Top of Available data

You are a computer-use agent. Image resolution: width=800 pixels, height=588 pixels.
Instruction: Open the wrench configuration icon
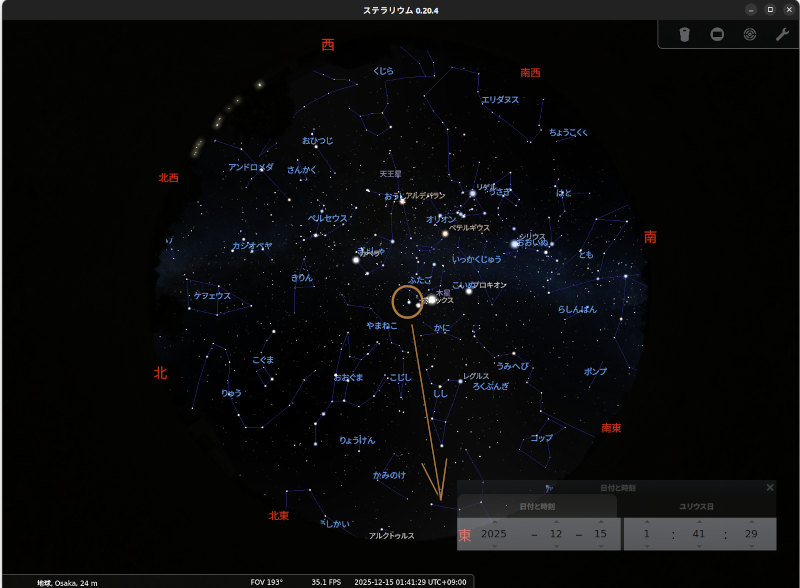(x=782, y=34)
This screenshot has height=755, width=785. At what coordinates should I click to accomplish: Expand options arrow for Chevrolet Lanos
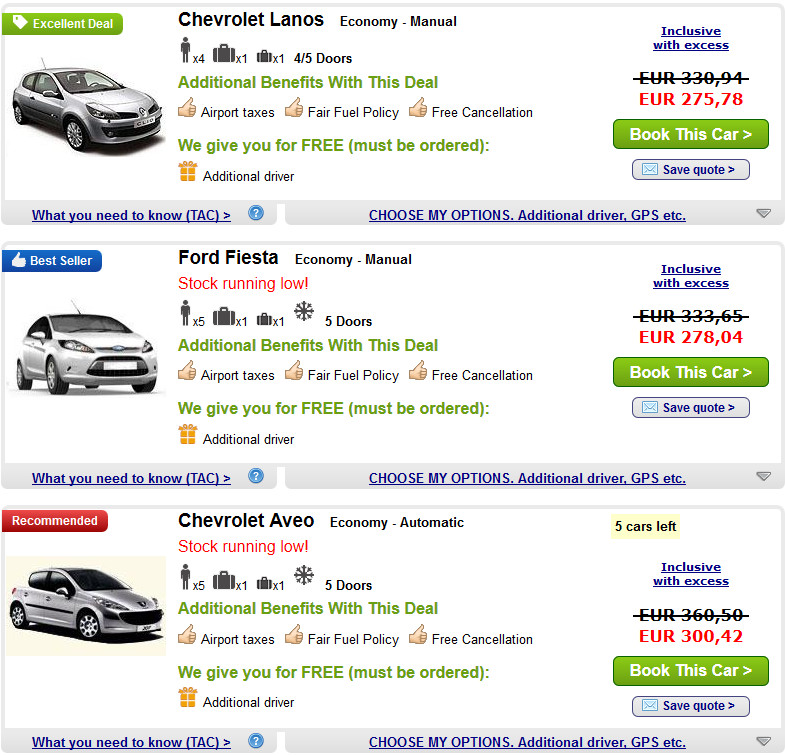[764, 213]
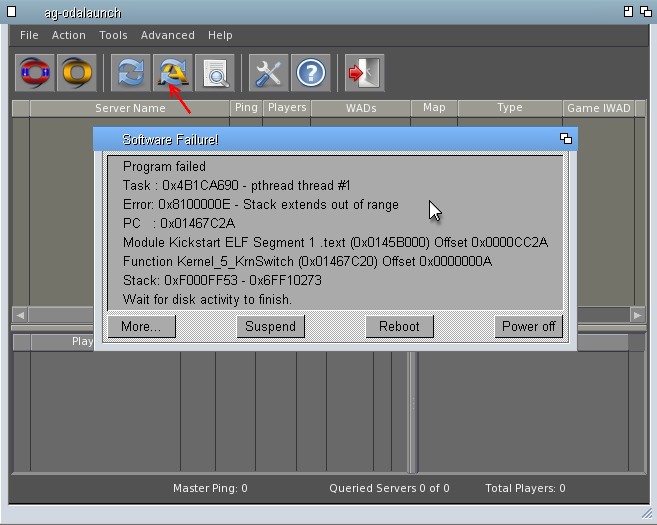Click the server list right scroll arrow

click(637, 315)
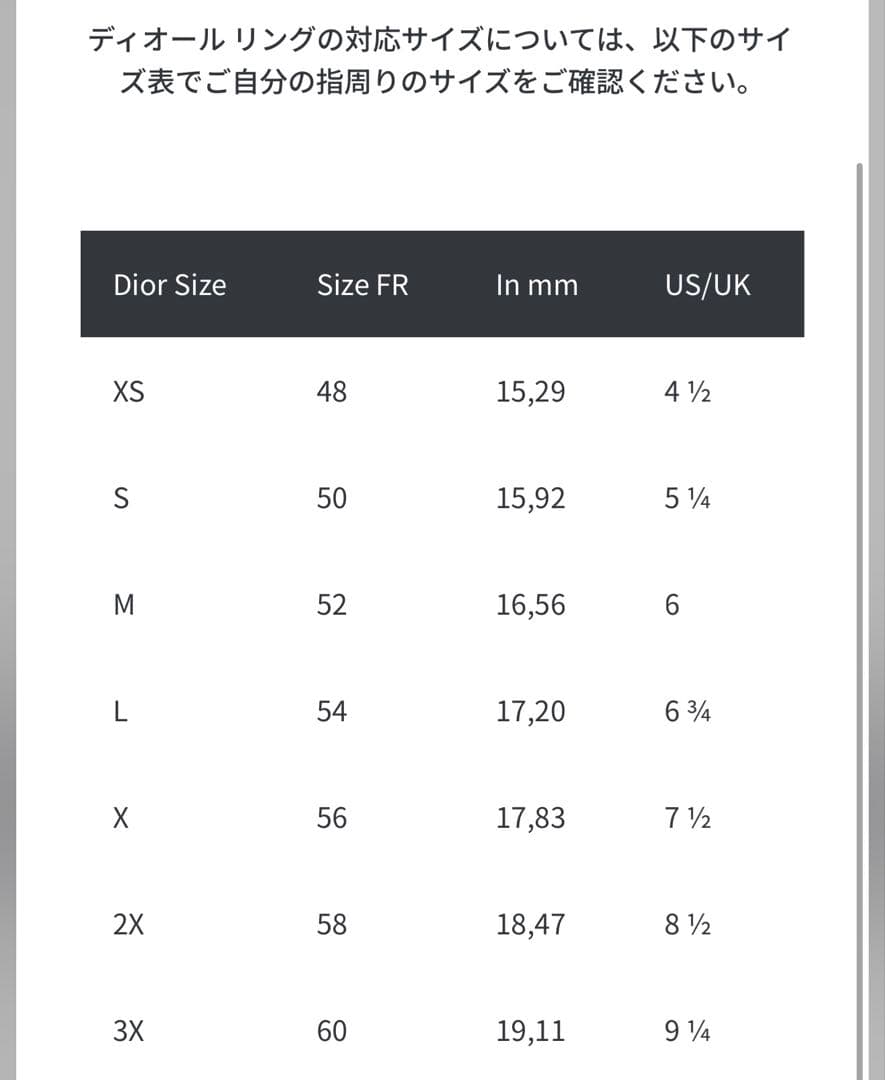
Task: Select the M size row label
Action: pyautogui.click(x=124, y=605)
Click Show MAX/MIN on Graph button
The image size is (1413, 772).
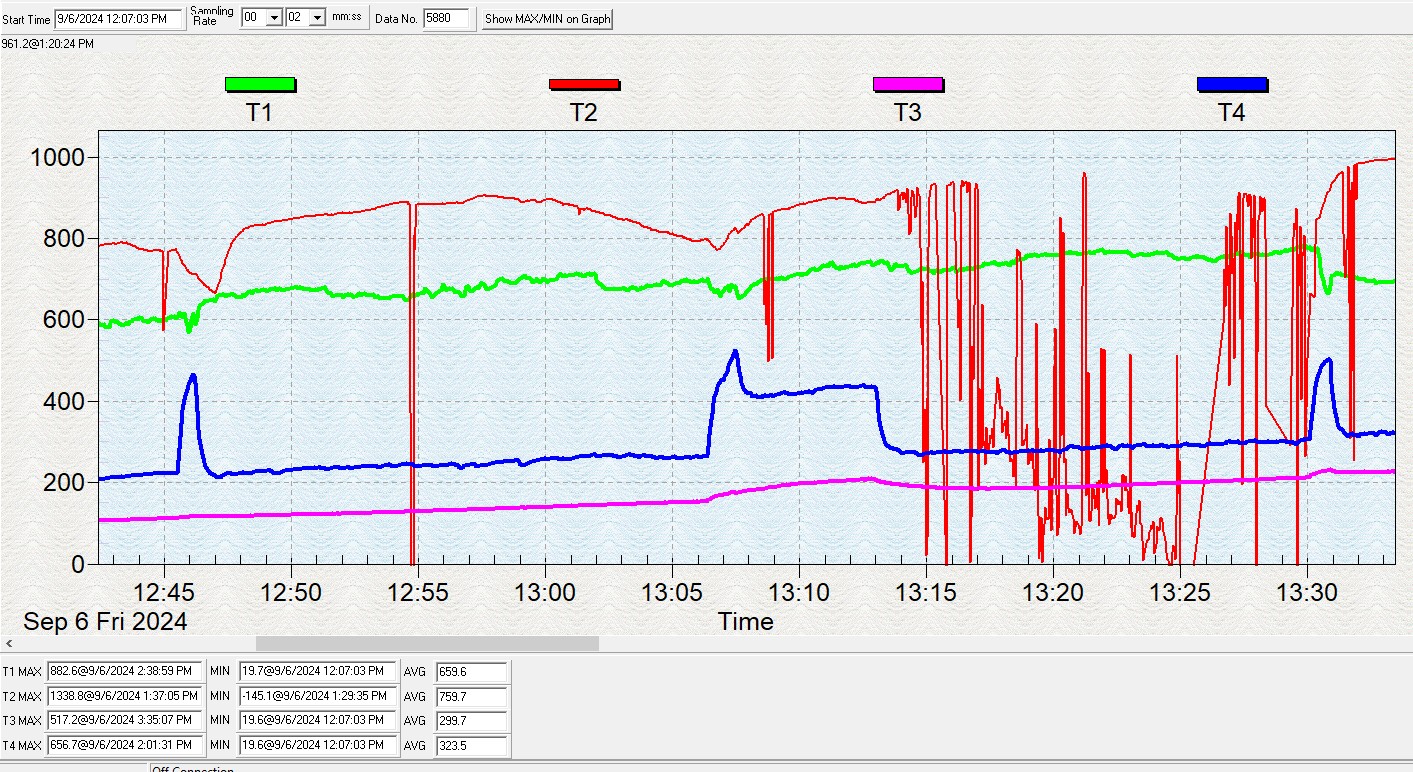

Bottom of Available data

About this task —
Set the pictures aside and transcribe the data above exactly.

Task output —
You are a computer-use agent. Image resolution: width=800 pixels, height=588 pixels.
Instruction: Open the wrench configuration icon
(x=782, y=34)
This screenshot has height=755, width=785. At what coordinates should I click to accomplish: Expand options arrow for Chevrolet Lanos
[764, 213]
Click the server list right scroll arrow

click(637, 315)
Task: Select the M size row label
Action: pyautogui.click(x=124, y=605)
Click Show MAX/MIN on Graph button
The image size is (1413, 772).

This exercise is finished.